§ ASSIGNMENT:
Of all the entries below, retype only the lines from the one with "Task: Select the pointer tool in sidebar" through the one with "Given: Select the title", exactly as they appear.

________________________________________

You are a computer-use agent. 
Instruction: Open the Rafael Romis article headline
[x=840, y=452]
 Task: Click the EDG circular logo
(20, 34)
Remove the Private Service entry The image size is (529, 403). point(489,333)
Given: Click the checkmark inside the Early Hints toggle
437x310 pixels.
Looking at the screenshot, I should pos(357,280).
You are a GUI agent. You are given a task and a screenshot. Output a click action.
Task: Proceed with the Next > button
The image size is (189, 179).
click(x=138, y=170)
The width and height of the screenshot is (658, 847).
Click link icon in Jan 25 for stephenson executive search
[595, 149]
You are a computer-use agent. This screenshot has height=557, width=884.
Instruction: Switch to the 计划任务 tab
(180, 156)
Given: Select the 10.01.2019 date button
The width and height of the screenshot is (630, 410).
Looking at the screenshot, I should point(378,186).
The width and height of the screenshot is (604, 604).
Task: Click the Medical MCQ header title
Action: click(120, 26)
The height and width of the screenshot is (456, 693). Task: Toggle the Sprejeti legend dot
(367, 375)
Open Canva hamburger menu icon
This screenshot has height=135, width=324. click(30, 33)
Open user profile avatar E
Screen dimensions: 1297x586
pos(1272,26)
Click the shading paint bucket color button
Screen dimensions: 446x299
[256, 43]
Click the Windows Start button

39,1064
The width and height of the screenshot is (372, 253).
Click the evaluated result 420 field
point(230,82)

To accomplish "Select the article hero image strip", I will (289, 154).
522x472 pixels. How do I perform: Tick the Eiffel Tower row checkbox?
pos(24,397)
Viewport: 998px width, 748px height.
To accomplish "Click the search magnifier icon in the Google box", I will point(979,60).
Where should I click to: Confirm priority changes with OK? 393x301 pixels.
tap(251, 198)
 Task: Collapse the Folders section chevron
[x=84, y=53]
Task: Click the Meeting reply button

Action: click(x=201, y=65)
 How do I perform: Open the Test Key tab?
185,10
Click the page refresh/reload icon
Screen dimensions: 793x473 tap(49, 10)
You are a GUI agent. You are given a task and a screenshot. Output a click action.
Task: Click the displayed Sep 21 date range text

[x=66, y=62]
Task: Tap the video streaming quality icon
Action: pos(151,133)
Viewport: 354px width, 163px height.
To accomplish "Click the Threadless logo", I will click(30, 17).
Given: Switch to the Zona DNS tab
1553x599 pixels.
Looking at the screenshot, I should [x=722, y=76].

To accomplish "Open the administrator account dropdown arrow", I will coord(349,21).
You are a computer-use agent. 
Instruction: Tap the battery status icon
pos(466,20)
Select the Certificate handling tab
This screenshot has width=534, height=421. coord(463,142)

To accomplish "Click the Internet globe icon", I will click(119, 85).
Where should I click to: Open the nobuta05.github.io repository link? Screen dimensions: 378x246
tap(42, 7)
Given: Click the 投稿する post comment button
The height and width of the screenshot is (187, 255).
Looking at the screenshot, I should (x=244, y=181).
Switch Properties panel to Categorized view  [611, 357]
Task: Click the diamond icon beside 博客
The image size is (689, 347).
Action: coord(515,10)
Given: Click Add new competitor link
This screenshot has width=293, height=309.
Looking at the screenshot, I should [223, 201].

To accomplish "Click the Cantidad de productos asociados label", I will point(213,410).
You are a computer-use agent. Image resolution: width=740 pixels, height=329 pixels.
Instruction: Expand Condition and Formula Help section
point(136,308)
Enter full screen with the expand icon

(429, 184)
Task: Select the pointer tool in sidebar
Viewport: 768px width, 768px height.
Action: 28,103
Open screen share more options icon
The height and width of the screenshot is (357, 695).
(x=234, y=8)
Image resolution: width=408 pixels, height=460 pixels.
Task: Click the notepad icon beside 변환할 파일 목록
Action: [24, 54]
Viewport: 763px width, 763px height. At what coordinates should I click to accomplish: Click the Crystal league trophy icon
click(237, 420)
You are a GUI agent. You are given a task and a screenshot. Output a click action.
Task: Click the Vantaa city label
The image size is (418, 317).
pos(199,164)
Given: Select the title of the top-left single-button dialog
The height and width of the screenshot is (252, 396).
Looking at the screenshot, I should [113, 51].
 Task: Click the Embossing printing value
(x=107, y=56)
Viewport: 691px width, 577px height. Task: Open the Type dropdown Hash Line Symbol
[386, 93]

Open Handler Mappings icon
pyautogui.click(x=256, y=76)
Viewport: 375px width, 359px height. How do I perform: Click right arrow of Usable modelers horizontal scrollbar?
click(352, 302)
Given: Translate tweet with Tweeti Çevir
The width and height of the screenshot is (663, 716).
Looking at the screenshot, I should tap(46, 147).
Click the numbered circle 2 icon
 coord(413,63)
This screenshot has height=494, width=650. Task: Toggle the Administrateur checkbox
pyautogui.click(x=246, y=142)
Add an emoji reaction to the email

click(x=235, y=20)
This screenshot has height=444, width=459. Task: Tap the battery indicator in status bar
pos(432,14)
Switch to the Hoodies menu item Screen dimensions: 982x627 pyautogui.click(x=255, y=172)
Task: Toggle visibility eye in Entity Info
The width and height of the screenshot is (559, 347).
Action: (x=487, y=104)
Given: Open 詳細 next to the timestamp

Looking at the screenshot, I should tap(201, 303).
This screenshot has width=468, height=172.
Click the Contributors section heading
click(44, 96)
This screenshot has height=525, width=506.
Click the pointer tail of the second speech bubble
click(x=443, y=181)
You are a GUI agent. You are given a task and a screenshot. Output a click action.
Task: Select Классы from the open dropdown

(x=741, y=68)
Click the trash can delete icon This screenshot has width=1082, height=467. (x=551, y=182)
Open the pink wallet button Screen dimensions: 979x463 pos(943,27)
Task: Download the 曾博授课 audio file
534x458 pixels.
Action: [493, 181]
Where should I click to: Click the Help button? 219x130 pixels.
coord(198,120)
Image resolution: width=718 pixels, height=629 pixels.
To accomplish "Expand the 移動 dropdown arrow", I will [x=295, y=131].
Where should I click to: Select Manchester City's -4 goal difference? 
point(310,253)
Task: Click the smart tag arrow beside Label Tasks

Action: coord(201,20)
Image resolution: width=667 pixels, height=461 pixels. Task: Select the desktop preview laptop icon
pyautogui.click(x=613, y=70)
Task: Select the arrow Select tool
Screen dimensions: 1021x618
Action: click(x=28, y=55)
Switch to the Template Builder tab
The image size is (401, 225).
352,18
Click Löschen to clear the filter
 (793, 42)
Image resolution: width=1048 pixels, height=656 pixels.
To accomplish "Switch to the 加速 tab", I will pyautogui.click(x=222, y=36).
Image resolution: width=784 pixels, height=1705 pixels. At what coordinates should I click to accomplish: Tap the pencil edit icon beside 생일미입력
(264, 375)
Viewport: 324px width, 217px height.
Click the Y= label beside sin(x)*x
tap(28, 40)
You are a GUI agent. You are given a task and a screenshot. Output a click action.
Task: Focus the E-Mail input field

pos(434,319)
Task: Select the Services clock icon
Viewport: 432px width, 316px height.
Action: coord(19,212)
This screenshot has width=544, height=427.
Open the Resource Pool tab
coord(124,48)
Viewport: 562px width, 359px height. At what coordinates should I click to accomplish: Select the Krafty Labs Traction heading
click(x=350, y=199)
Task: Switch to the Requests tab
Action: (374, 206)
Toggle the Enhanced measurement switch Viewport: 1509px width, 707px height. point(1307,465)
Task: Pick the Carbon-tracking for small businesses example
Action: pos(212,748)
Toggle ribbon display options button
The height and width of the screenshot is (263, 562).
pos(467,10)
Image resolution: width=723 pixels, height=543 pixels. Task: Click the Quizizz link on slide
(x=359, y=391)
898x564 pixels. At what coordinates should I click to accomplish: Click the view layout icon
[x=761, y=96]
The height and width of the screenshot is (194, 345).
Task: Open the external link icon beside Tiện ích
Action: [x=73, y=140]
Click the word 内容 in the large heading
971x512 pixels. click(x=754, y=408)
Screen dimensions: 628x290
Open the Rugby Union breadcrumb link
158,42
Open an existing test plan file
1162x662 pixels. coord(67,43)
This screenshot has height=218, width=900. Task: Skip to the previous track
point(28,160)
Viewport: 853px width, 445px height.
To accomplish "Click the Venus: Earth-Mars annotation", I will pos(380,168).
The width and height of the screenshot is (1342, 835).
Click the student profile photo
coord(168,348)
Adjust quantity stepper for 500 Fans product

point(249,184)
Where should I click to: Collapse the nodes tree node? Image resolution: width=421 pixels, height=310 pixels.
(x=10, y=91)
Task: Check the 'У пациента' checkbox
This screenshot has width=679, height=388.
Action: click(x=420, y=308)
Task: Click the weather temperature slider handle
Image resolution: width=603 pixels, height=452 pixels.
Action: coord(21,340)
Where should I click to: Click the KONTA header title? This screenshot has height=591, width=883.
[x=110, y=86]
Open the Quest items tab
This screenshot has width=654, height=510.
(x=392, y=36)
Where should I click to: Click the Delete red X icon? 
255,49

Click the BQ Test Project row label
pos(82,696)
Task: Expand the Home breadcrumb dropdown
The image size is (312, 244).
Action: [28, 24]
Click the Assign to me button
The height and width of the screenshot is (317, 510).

________________________________________

§ RESPONSE FOR THIS EXERCISE:
Task: Select the pointer tool in sidebar
Viewport: 768px width, 768px height.
Action: 28,103
Open screen share more options icon
The height and width of the screenshot is (357, 695).
(x=234, y=8)
Image resolution: width=408 pixels, height=460 pixels.
Task: Click the notepad icon beside 변환할 파일 목록
Action: [24, 54]
Viewport: 763px width, 763px height. At what coordinates should I click to accomplish: Click the Crystal league trophy icon
click(237, 420)
You are a GUI agent. You are given a task and a screenshot. Output a click action.
Task: Click the Vantaa city label
The image size is (418, 317).
pos(199,164)
Given: Select the title of the top-left single-button dialog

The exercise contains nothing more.